September 24, 2018
Mercy Day
The Call to new life is a clarion call to hope. As we conclude the Year of Consecrated Life, we are encouraged to embrace the future with hope and as we embark on the Jubilee Year of Mercy Pope Francis proclaims: Mercy is the force that reawakens us for new life and instils in us the courage to look to the future with hope.
In dedicating 2015 as the year of Consecrated Life, Francis expressed three aims:
Within this context, he invited all who witness the good news of God’s love and compassion to ‘Wake up the World’.
Remembering the past with gratitude is a good place to start- why? Because it helps us to recall as the chosen people of old did that ‘the Lord your God cared for you all along the way, as you travelled through the wilderness, just as a father cares for his child. Now he has brought you to this place’ (Deut. 1:31).
On first glance, ‘this place’ may not be exactly where we might have hoped to arrive. The dwindling numbers and ageing profile of religious are facts well known to us, not to mention our dented confidence in our relevance and influence in society. In short, one might say that rather than finding ourselves in the ‘promised land’, we are more likely to experience where we are as a place and time of crisis so why should we recall this story with gratitude. Timothy Radcliffe reminds us that it is exactly in and through crisis that we are renewed. The story of salvation is peppered with such events as the fall, the flood, the exile, the destruction of the temple.
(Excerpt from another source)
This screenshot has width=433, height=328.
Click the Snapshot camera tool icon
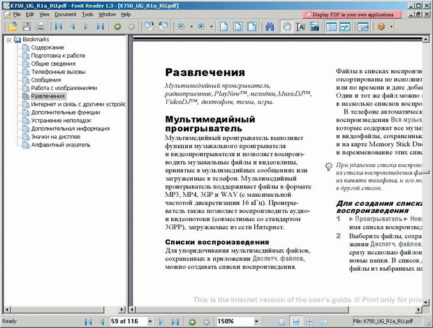(x=316, y=27)
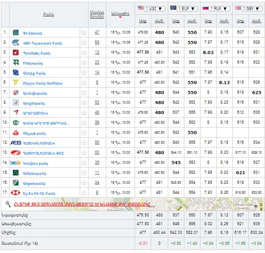
Task: Click the VTB-Armenia Bank logo
Action: tap(15, 42)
The most terrifying crisis of the passion and death of Christ is at the very heart of our hope.
There are few who would deny that our church and indeed our society too is in crisis at many levels It is therefore salutary for us to remember the role Religious Life played in Church and society at several times of crisis. The desert fathers and mothers were the ones who challenged a church, adopting the extravagant ways and life styles of the lords and kings and slipping into compromise to remember their obligations to the poor. St. Benedict responded to the crisis at the end of the Latin Roman Empire when Catholic civilisation seemed finished, the mendicant friars brought to birth a new charism in the Church of the 13th century that responded to the new needs of the cities; the divisions and confusion that followed on the Reformation and the individualism that marked the Renaissance were responded to by the Jesuits and the Ursulines. The aftermath of the French Revolution and the Industrial Revolution saw a spotlight shone on the great divide between the rich and poor; the suffering and exclusion of the masses gave rise to the apostolic congregations of which most of us are members.
Recalling that crisis leads to rebirth is a cause for gratitude but it calls us to ask:
‘What is trying to be born?’ What is the new thing that is trying to emerge from the heart of Religious Life today?
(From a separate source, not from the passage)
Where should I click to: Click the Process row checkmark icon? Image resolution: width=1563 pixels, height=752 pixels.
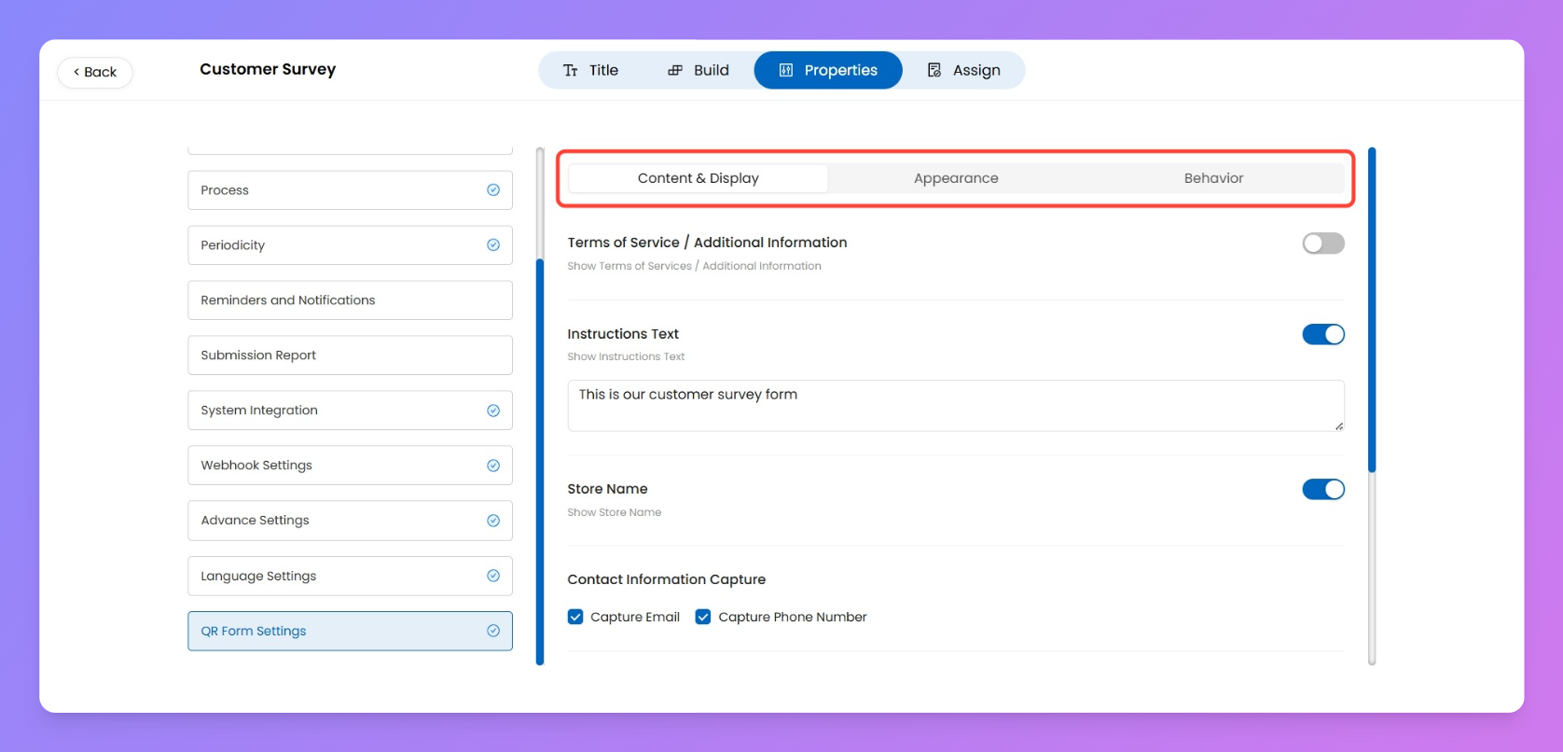click(493, 190)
John Philip Newell in his recently published book Christianity’s Struggle for New Beginnings, the Rebirthing of God states ‘The walls of Western Christianity are collapsing. In many parts of the West the collapse can be described as seismic. There are three main responses or reactions to the collapse. The first is to deny that it is happening, the second is to frantically try to shore up the foundations of the old thing, and the third is to ask what is trying to be born. What is the new thing that is trying to emerge from deep within us and from deep within the collective soul of Christianity?'
I suggest that the new energy struggling to be born is compassion...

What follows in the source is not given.